Terapia Ormonale Sostitutiva

Dott.ssa Sivia Maffei
Specialista in Ostetricia e Ginecologia,
Ricercatrice presso Istituto Fisiologia Clinica del CNR Pisa,
Responsabile Endocrinologia Cardiovascolare Ginecologica
per la Fondazione CNR-Regione Toscana “ Gabriele Monasterio” per la ricerca medica e la sanità pubblica

Un tema molto controverso è rappresentato dalla Terapia Ormonale Sostitutiva in Postmenopausa.

Nel maggio 2007 si è tenuta la Conferenza Nazionale sulla Menopausa e terapia Ormonale Sostitutiva.
Si sono riuniti i più importanti ricercatori ginecologi italiani ed hanno prodotto un documento di consenso sulla terapia ormonale sostitutiva nella postmenopausa.

Vi riportiamo qui le conclusioni raggiunte e sulle quali c’è consenso unanime degli esperti.

La terapia ormonale sostitutiva e quella estrogenica sostitutiva (per coloro che non hanno l’utero) è indicata per il trattamento dei sintomi vasomotori (vampate di calore), per la secchezza vaginale e l’atrofia vaginale (bruciore e dolore ai rapporti, cistiti asettiche frequenti) e per la prevenzione dell’osteoporosi e delle fratture ad essa correlate.

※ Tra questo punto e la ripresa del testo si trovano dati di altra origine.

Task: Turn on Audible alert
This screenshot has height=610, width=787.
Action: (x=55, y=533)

I vantaggi e/o benefici accertati della terapia ormonale sostitutiva e quella estrogenica sostitutiva sono:

– La prevenzione dell’atrofia (degli epiteli, delle mucose, della pelle, del connettivo e dei dischi intervertebrali)

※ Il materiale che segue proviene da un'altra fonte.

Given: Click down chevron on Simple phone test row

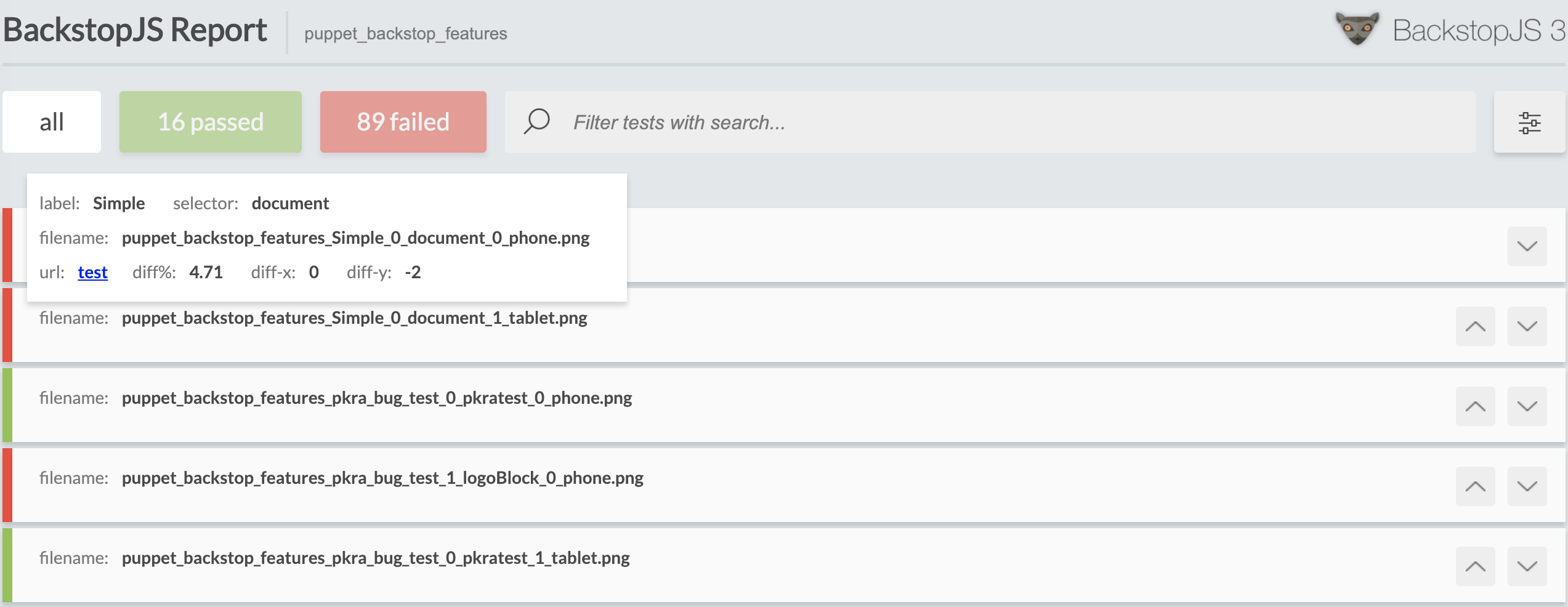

– Benefici sul tono dell’umore, sulla riduzione della libido ( desiderio sessuale), sui disturbi del sonno.

– Riduzione del rischio di carcinoma del colon-retto.

– Miglioramento dei dolori muscolo-scheletrici

– Prevenzione e beneficio nella incontinenza da urgenza.

I benefici potenziali della terapia ormonale sostitutiva ed estrogenica sostitutiva sono:

– Il miglioramento di molti aspetti della sindrome metabolica , la riduzione del rischio di diabete.

– La riduzione del rischio di demenza di  Alzheimer se la terapia ormonale viene iniziata subito al momento della menopausa.

– La riduzione della malattia coronarica se la terapia ormonale viene iniziata subito al momento della menopausa.

Le controindicazioni assolute alla terapia ormonale sostitutiva ed estrogenica sostitutiva sono:

– Le perdite di sangue dalla vagina, non diagnosticate.

– La storia di neoplasia mammaria o di neoplasia endometriale

– La trombosi venosa idiomatica in atto o recente.

– La patologia epatica in atto e cronica.

– La presenza di patologia coronarica

– La porfiria cutanea tarda

– Il rifiuto a fare la terapia da parte della donna correttamente informata.

Esistono inoltre altre condizioni particolari e indicazioni relative alla terapia ormonale sostitutiva ed estrogenica sostitutiva.

In caso di ipertrigliceridemia severa, viene preferita la via trans dermica (cerotti o gel) come pure nel caso in cui vi sia una storia di malattie tromboemboliche.

In presenza di una storia di calcolosi della colecisti o di epatopatia, è necessario valutare la funzionalità epatica e se necessario preferire la via di somministrazione transdermica della terapia ormonale.

In caso di fibromatosi uterina viene indicato come preferibile lo schema combinato continuo o il titolone come pure nel caso di pregressa endometriosi.

In caso di emicrania o cefalea è preferibile lo schema combinato continuo transdermico.